Diego Velazquez is in both (the Betfred Derby and French Derby). The reason for going to France was the lads were thinking of going to the French Derby and that’s right-handed. We could have gone to the Dante with him but we felt he wouldn’t have the experience if we decided to go to France so that was his reason.

“We thought if we finished in the first four in France then he would run a massive race in the French Derby but he has an option because he’s still in The Derby at Epsom as well. The lads will make that call as well. Christophe (Soumillon) rode him and he said he’s going to win a Group race very quickly, this horse, so he was very impressed with him.”

Asked about Henry Longfellow’s showing in yesterday’s French 2000 Guineas, O’Brien said: “That was a tactical error on my behalf. I said to Ryan to take his time on him because it was his first run and he hadn’t been away and he’d never been on that type of track.

“Ryan took his time but then found himself in a way that he couldn’t get out and to get out he had to keep coming back to get out but as he kept coming back they kept going by him and by him and by him and the next thing he ended up too far back off a slowly run race.

"He’s come in like he didn’t have any kind of race … he was very happy in himself so we just put that down to a lovely experience, he went right-handed and I’d say he felt it was only a piece of work.

“The plan with him was, if everything went well, was to go to the St James’s Palace so we’re going to stick to that plan. I’ll probably have more confidence in him the next day to tell Ryan to go forward with him in the St James’s Palace.”

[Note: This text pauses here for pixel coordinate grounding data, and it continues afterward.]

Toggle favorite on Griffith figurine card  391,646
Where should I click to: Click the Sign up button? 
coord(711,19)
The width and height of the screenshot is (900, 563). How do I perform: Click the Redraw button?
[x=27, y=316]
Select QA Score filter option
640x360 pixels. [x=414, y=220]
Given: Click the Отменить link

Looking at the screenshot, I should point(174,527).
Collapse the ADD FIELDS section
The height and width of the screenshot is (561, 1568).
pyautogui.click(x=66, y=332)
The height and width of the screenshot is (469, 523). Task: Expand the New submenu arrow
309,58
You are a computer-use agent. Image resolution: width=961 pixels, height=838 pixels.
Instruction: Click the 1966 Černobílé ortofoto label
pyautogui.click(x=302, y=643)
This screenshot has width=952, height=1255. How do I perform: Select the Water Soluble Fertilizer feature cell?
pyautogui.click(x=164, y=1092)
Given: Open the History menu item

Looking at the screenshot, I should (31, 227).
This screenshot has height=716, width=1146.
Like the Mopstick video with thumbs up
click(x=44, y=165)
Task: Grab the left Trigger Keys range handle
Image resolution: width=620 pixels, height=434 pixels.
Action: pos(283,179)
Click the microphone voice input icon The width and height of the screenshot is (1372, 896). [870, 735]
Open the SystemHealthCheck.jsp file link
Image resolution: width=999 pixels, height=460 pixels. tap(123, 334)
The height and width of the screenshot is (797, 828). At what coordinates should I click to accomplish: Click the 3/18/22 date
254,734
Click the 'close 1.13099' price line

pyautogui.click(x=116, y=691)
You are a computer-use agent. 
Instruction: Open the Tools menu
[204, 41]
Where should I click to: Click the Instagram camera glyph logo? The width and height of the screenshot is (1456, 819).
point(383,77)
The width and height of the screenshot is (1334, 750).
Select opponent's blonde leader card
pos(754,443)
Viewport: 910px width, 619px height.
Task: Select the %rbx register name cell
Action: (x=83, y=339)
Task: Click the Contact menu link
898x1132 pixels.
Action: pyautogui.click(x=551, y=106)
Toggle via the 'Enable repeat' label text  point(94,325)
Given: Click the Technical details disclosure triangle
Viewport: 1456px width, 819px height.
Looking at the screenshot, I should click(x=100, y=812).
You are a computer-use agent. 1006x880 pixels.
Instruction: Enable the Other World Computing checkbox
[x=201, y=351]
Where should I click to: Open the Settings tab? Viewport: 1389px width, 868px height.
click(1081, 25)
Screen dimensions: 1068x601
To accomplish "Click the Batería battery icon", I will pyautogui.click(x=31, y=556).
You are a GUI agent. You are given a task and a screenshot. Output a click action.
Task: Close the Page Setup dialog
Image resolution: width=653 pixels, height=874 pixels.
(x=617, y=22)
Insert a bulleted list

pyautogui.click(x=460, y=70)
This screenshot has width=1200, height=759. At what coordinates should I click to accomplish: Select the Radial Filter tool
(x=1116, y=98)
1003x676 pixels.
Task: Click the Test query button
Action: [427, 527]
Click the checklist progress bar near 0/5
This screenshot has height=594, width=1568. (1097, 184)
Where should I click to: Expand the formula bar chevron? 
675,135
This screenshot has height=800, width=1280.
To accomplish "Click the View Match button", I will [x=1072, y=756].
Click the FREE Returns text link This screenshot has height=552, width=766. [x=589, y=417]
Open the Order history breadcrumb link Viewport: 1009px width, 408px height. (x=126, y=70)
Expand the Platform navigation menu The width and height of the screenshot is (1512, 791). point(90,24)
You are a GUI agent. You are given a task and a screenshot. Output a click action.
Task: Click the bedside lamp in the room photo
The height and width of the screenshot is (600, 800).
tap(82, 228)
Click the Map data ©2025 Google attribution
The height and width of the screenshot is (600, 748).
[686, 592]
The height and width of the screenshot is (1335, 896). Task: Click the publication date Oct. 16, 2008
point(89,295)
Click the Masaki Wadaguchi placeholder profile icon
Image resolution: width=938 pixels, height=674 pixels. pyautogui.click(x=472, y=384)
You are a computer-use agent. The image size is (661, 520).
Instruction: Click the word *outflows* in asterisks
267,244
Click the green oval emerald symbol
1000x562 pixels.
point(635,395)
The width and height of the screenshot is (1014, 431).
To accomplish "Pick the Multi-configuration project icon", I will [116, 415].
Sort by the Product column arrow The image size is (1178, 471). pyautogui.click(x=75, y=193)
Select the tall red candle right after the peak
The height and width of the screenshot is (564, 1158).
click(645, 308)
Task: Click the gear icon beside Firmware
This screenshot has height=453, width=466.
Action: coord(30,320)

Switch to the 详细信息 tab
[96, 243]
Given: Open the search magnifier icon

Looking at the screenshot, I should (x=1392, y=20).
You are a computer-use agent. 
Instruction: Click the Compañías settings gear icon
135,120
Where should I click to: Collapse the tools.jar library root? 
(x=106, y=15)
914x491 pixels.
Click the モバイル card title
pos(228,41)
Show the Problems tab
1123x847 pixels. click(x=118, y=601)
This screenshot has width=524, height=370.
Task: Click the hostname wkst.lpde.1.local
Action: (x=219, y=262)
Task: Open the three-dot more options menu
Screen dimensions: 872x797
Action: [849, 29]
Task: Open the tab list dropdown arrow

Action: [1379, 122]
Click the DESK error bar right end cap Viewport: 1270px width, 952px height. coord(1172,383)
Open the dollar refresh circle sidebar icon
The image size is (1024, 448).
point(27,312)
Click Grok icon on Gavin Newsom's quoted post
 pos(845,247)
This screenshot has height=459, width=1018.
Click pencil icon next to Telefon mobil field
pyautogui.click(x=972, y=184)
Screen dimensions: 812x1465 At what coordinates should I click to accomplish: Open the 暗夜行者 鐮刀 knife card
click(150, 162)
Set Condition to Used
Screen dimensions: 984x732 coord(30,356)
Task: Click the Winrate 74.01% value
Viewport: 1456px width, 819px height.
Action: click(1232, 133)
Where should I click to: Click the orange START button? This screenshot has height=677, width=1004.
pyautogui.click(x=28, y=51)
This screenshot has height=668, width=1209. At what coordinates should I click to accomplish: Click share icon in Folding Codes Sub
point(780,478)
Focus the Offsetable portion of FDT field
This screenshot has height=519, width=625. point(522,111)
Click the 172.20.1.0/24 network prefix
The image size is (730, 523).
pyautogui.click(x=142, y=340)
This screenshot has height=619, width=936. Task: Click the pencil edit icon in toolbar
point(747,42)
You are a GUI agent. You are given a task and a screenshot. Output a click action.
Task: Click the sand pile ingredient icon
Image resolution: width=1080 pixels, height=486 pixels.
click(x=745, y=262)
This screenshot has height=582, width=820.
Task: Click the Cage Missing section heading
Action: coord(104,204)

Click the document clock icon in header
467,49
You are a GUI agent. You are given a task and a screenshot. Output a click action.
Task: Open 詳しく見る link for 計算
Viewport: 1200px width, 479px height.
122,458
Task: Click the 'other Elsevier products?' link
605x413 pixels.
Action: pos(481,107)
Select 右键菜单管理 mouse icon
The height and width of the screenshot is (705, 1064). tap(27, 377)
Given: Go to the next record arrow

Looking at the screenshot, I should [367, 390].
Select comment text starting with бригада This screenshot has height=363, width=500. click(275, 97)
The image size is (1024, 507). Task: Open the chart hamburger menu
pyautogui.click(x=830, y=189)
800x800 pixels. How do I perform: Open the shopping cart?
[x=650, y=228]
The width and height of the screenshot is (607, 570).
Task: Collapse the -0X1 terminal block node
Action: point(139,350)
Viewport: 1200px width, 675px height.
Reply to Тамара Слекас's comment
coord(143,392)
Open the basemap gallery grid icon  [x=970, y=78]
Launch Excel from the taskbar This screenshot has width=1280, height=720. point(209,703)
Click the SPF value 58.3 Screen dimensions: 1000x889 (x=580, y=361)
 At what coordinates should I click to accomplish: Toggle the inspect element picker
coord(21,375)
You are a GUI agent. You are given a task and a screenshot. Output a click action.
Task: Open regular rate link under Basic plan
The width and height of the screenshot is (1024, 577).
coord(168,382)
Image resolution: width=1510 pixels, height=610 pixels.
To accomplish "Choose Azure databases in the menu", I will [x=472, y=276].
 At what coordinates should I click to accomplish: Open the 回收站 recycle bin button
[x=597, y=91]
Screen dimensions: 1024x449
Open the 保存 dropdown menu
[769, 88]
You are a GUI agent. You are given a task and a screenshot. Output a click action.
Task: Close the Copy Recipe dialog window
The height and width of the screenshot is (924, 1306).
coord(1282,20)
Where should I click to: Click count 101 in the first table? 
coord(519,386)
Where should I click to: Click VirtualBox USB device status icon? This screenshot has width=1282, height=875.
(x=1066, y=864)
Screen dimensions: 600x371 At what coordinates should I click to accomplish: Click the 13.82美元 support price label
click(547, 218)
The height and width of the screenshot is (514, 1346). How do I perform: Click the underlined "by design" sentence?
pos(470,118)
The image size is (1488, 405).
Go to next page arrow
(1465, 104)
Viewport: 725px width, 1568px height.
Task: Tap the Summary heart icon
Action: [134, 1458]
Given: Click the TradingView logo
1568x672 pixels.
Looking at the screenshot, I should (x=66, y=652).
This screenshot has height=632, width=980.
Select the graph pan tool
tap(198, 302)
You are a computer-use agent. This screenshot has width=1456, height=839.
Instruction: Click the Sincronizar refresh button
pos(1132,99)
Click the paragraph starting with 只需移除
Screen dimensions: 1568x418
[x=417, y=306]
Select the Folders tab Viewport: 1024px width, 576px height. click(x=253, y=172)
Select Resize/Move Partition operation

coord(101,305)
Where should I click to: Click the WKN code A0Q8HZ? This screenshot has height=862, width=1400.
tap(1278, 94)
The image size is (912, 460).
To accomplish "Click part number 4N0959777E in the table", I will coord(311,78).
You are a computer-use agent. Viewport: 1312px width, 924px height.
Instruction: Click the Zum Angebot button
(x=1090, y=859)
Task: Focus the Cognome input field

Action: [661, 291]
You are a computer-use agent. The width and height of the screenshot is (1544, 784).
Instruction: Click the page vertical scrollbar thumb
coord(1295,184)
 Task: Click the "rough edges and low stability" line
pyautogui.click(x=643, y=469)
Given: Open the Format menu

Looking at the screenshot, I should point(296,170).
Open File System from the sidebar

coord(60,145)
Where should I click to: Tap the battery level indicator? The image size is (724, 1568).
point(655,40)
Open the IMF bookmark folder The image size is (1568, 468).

O’Brien was also asked about two potential Betfred Oaks fillies. He said: “We weren’t sure whether Ylang Ylang would get the trip as she was keen and that is why her disappointing runs came in the middle. When we got her back and taught her how to relax she was like a middle-distance filly and that is what she was like in the Guineas as well.

“We were very happy with her in the Guineas. We thought going to the Guineas that she was an Oaks filly given the way she had been working and that is how she ran. Ryan was very happy with her. He let her find her feet and he felt she came home very well.

“She won her first two races and then on her next two runs was a little bit keen and disappointed. Her run in the Moyglare was a shocker. She was able to reverse it when she got into the right mindset and I imagine some of the fillies that were behind her in the Guineas were ahead of her in the Moyglare, so it’s amazing the way things can swing around.

Rubies Are Red is unusual in that she is a sister to Found (the 2016 Prix de l’Arc de Triomphe winner). She had a run last year and surprised us – she was third and then this year she went to Leopardstown and one of Joseph’s beat her.

“The plan had been to go to Lingfield so rather than going for another maiden we stuck with the plan. Ryan said she was very green at Lingfield and he nursed her. Because of that, she got a long way back but when he straightened her up she really came home well

“She is definitely an Oaks-type filly. Her running style is like Found’s in that she takes her time and comes late.”